Recorded data
━━━━━━━━

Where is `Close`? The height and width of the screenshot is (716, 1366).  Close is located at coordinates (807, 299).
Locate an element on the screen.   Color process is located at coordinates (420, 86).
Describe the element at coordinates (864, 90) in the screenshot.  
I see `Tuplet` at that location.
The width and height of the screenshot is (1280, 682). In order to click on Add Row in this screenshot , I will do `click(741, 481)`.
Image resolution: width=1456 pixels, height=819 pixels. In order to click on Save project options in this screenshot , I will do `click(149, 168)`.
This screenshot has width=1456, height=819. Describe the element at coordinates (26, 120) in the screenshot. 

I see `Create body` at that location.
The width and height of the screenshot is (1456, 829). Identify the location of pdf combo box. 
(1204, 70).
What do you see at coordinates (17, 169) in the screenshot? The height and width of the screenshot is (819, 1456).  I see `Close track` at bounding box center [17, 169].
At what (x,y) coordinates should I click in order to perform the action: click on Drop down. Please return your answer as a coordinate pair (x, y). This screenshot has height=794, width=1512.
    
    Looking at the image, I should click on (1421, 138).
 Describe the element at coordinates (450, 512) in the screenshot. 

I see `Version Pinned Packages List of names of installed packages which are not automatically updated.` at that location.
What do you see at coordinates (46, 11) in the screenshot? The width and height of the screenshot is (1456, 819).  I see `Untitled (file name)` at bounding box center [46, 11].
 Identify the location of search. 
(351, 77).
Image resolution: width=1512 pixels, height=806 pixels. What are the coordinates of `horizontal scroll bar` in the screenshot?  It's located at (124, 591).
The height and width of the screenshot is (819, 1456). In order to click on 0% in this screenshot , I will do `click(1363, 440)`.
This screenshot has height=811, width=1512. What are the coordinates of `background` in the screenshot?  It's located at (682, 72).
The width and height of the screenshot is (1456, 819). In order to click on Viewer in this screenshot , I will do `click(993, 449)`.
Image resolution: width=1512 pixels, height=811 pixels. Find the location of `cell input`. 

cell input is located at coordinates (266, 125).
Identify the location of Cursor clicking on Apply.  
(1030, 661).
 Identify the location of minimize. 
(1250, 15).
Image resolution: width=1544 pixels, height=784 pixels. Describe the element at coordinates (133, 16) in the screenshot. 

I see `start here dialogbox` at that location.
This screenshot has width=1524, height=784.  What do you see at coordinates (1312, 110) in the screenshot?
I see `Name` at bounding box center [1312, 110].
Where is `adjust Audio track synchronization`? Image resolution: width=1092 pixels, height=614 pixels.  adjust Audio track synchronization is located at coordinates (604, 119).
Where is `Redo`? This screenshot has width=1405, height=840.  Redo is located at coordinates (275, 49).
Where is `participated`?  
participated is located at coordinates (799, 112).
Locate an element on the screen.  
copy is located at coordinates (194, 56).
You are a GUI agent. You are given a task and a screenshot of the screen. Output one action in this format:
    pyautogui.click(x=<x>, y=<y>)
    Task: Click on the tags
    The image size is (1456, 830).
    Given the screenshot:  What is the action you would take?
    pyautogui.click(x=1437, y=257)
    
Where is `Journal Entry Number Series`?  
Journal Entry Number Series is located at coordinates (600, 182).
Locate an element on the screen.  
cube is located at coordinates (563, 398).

━━━━━━━━

Extract every line of the records above and reproduce each one word for word, with no changes.

> The reply
Where is `Close`? The height and width of the screenshot is (716, 1366).  Close is located at coordinates (807, 299).
Locate an element on the screen.   Color process is located at coordinates (420, 86).
Describe the element at coordinates (864, 90) in the screenshot.  
I see `Tuplet` at that location.
The width and height of the screenshot is (1280, 682). In order to click on Add Row in this screenshot , I will do `click(741, 481)`.
Image resolution: width=1456 pixels, height=819 pixels. In order to click on Save project options in this screenshot , I will do `click(149, 168)`.
This screenshot has width=1456, height=819. Describe the element at coordinates (26, 120) in the screenshot. 

I see `Create body` at that location.
The width and height of the screenshot is (1456, 829). Identify the location of pdf combo box. 
(1204, 70).
What do you see at coordinates (17, 169) in the screenshot? The height and width of the screenshot is (819, 1456).  I see `Close track` at bounding box center [17, 169].
At what (x,y) coordinates should I click in order to perform the action: click on Drop down. Please return your answer as a coordinate pair (x, y). This screenshot has height=794, width=1512.
    
    Looking at the image, I should click on (1421, 138).
 Describe the element at coordinates (450, 512) in the screenshot. 

I see `Version Pinned Packages List of names of installed packages which are not automatically updated.` at that location.
What do you see at coordinates (46, 11) in the screenshot? The width and height of the screenshot is (1456, 819).  I see `Untitled (file name)` at bounding box center [46, 11].
 Identify the location of search. 
(351, 77).
Image resolution: width=1512 pixels, height=806 pixels. What are the coordinates of `horizontal scroll bar` in the screenshot?  It's located at (124, 591).
The height and width of the screenshot is (819, 1456). In order to click on 0% in this screenshot , I will do `click(1363, 440)`.
This screenshot has height=811, width=1512. What are the coordinates of `background` in the screenshot?  It's located at (682, 72).
The width and height of the screenshot is (1456, 819). In order to click on Viewer in this screenshot , I will do `click(993, 449)`.
Image resolution: width=1512 pixels, height=811 pixels. Find the location of `cell input`. 

cell input is located at coordinates (266, 125).
Identify the location of Cursor clicking on Apply.  
(1030, 661).
 Identify the location of minimize. 
(1250, 15).
Image resolution: width=1544 pixels, height=784 pixels. Describe the element at coordinates (133, 16) in the screenshot. 

I see `start here dialogbox` at that location.
This screenshot has width=1524, height=784.  What do you see at coordinates (1312, 110) in the screenshot?
I see `Name` at bounding box center [1312, 110].
Where is `adjust Audio track synchronization`? Image resolution: width=1092 pixels, height=614 pixels.  adjust Audio track synchronization is located at coordinates (604, 119).
Where is `Redo`? This screenshot has width=1405, height=840.  Redo is located at coordinates (275, 49).
Where is `participated`?  
participated is located at coordinates (799, 112).
Locate an element on the screen.  
copy is located at coordinates (194, 56).
You are a GUI agent. You are given a task and a screenshot of the screen. Output one action in this format:
    pyautogui.click(x=<x>, y=<y>)
    Task: Click on the tags
    The image size is (1456, 830).
    Given the screenshot:  What is the action you would take?
    pyautogui.click(x=1437, y=257)
    
Where is `Journal Entry Number Series`?  
Journal Entry Number Series is located at coordinates (600, 182).
Locate an element on the screen.  
cube is located at coordinates (563, 398).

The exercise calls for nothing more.